As of January 2012, there were approximately 13.7 million cancer survivors in the United States and that number is expected to rise by 31 percent to 18 million by 2022, according to the second Annual Report on Cancer Survivorship in the United States published in Cancer Epidemiology, Biomarkers & Prevention.
Cancer survivors represent a growing population—and one in need of medical care, psychosocial support, and practical assistance. The aging of the population will result in a higher number of cancer survivors, which could present new healthcare challenges.
Researchers used data from the Surveillance, Epidemiology and End Results Program and population projections from the U.S. Census Bureau to determine cancer prevalence and survival. They found that as of January 2012, there were approximately 13.7 million cancer survivors living in the United States and that population was projected to reach 18 million by 2022. The data indicates that 64 percent of this survivor population has survived five years or more; 40 percent have survived 10 years or more; and 15 percent have survived 20 years or more after diagnosis. Over the next decade, the number of people who have lived five years or more after their cancer diagnosis is projected to increase approximately 37% to 11.9 million.
Survival trends vary across cancer subtypes. Currently, women with breast cancer account for 22 percent of survivors, while men with prostate cancer account for 20 percent of survivors. In contrast, people with lung cancer, the second most commonly diagnosed cancer, only represent 3 percent of survivors.
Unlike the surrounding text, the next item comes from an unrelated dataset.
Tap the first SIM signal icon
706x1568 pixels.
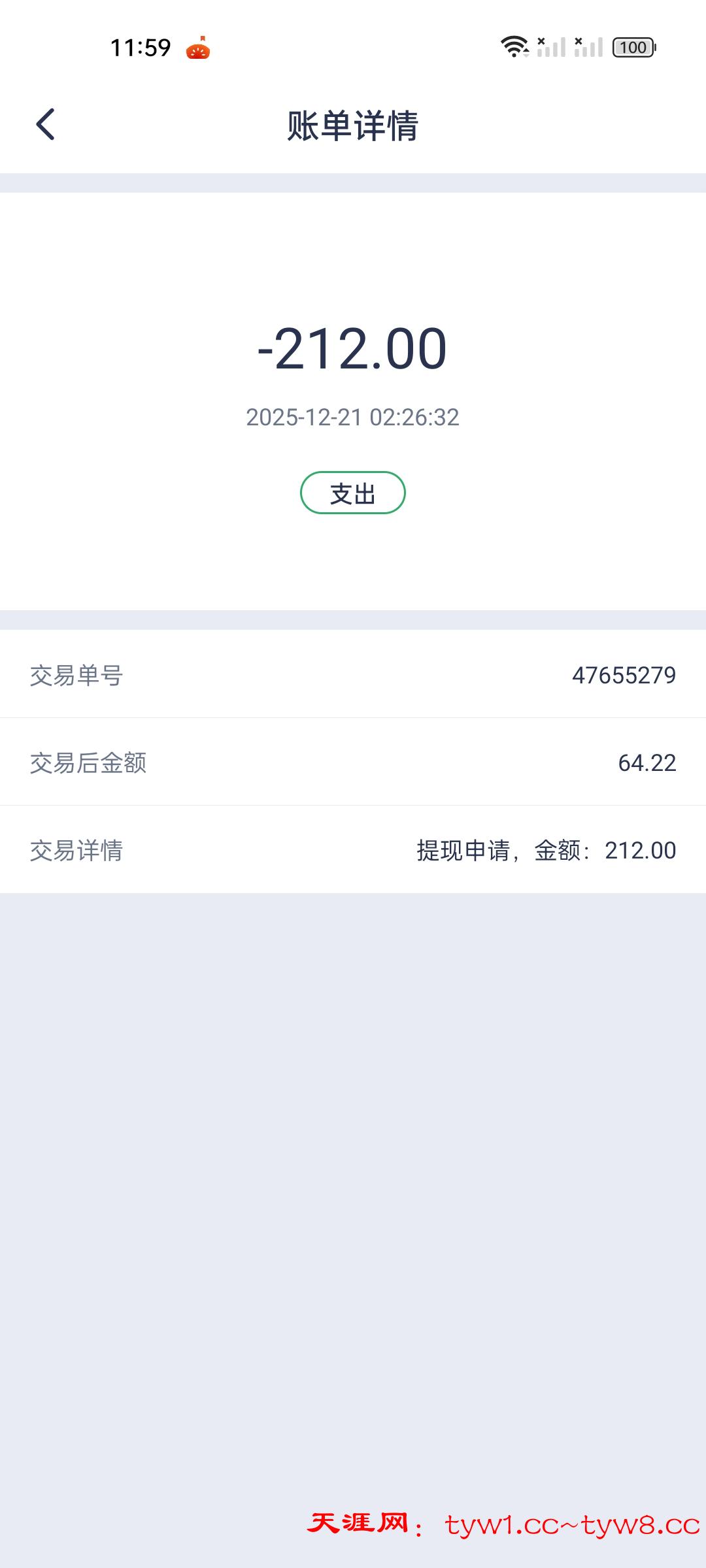[551, 47]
The increase in the survivor population is due in most part to the aging of the population. By 2020, the researchers predict that two-thirds of cancer survivors will be over the age of 65. The researchers say that the growing survivor population will present new healthcare challenges, as survivors will have long-term medical, psychosocial, and practical needs that will need to be met.
de Moor JS, Mariotto AB, Parry C, et al. Cancer Survivors in the United States: Prevalence across the Survivorship Trajectory and Implications for Care. Cancer Epidemiolog,y Biomarkers & Prevention. 2013; 22(4): 561–70.